# Custom Frame builders in NorCal



## Slowuphill (Mar 24, 2006)

Does anyone have feedback on any of the local Frame builders. I'm thinking of custom road frame and was using the builders list from the NAHBS website(Was out of town and missed) Do you have any feedback on:
NTP -Nelson ti Products
Calfee
Sycip
Potts
rock lobster
Or any other local
I was looking for Norcal so I could be fitted and have bike built close by.
thanks for any feedback!!!


----------



## SadieKate (Feb 22, 2006)

Don't forget Steve Rex or Curt Inglis at Inglis/Retrotec

Jim Kish is in SLO - not that far away


----------



## mytorelli (Dec 19, 2004)

feel free to add on to my list of northern cali handbuilders:

NTP -Nelson ti Products
Calfee
Sycip
Potts
rock lobster
Steve Rex
Curt Inglis
el camino

im not sure where crupton is but my friend got a custom frame from them, and he lives in oakland...
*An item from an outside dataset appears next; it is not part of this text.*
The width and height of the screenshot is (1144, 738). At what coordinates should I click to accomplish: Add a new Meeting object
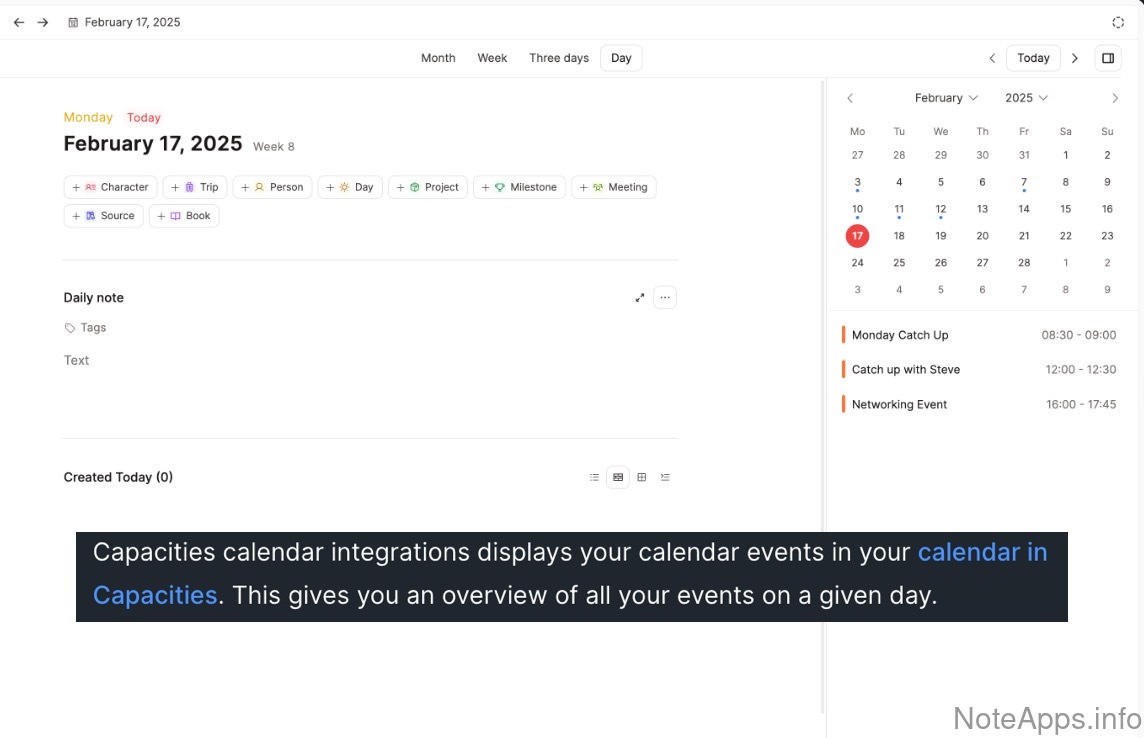click(614, 187)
I have heard good things about the rock lobster I think he can build you anything in aluminum. Calfee is good too, my uncle had one and loved it.


----------



## velocipede (Feb 10, 2005)

mytorelli said:


> feel free to add on to my list of northern cali handbuilders:
> 
> NTP -Nelson ti Products
> Calfee
> ...


Curtis Inglis he's built a couple of frames for me... they have been two of my favorite bikes. i also have a frame built by sycip... another spectacular bike.

they are all good builders. pick one that is close to you. call some up and ask questions. get a sense of who you click with. if you're a pain in the ass - type, some builders may be more accomodating than others. if you're laid back but know exactly what you want, you may find some builders to be uptight and not so flexible... just start dialing numbers.


----------



## PseuZQ (Mar 27, 2002)

Steelman


----------



## RedRex (Oct 24, 2004)

Two thumbs up for Steve Rex at RexCycles...
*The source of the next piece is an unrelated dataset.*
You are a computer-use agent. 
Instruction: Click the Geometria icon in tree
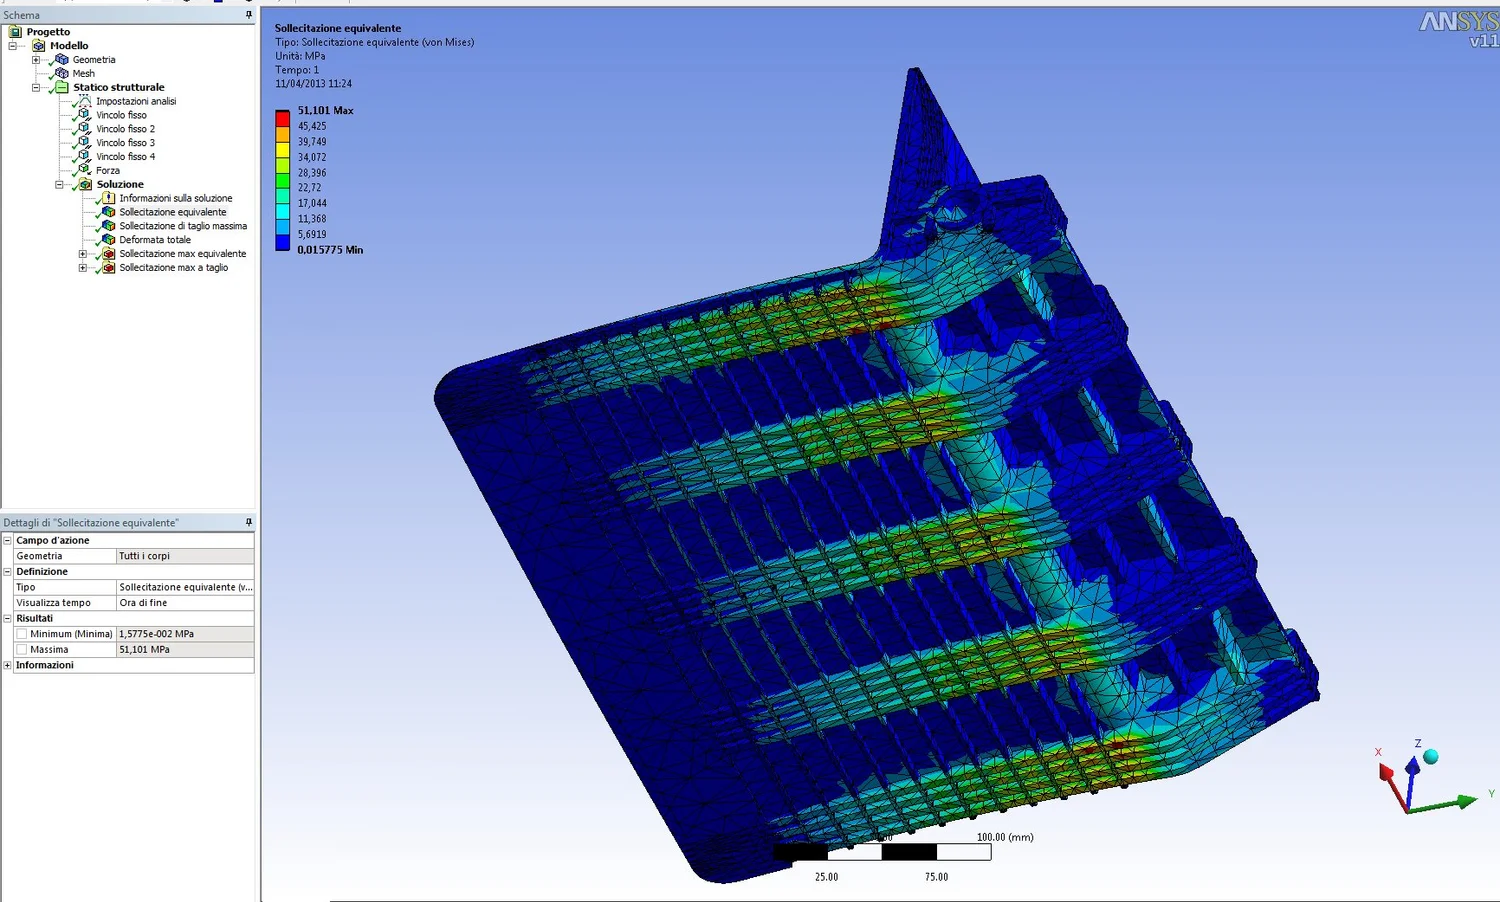[x=61, y=60]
http://www.rexcycles.com/gallery.html

click on the "PBS special" to the right...


----------



## bc165 (Aug 5, 2003)

*soulcraft*

http://www.soulcraftbikes.com/


----------



## thinkcooper (Jan 5, 2005)

Keith Hunter - Watsonville
Erik Tews - Santa Cruz


----------



## mytorelli (Dec 19, 2004)

updated list...
Keith Hunter - Watsonville
Erik Tews - Santa Cruz
soulcraft 
Steelman
Curtis Inglis
NTP -Nelson ti Products
Calfee
Sycip
Potts
rock lobster
Steve Rex
el camino


----------



## brewser123 (Sep 14, 2004)

Rick Hunter - Watsonville


----------



## wipeout (Jun 6, 2005)

Rivendell


----------



## SadieKate (Feb 22, 2006)

Bernie Mikkelsen

http://www.mikkelsenframes.com/home.html


----------



## wchane (Aug 8, 2006)

beyond fabrications in mountain view


----------



## Slowuphill (Mar 24, 2006)

Any contact information on there two???
Keith Hunter - Watsonville
Erik Tews - Santa Cruz


----------



## quehill (Aug 8, 2005)

How about Rebolledo? I spent some time at his booth at NAHBS and was really impressed. Very classic stuff, sort of like Della Santas with hipper decals and much better paint.
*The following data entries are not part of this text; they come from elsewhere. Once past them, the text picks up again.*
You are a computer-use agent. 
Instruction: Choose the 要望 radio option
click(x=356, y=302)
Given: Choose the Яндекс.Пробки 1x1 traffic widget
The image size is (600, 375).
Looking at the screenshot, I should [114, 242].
http://rebolledocycles.com/

Cheers


----------



## Creed (Apr 3, 2003)

huntercycles.com for Rick Hunter

I could hunt down Erik if your really interested, he builds under Flow cycles


----------



## g-Bike (Jan 25, 2006)

I have a custom Sycip cyclocross bike and it is perfect! I must say Jeremy spends all the time needed to get it right make the customer happy. Give the sycip brothers a call and keep us informed. www.sycip.com


----------



## Fogdweller (Mar 26, 2004)

*Uncle Albert...*

Here's my pick: Albert Eisentraut

http://www.classicrendezvous.com/USA/Eisentraut_main.htm


----------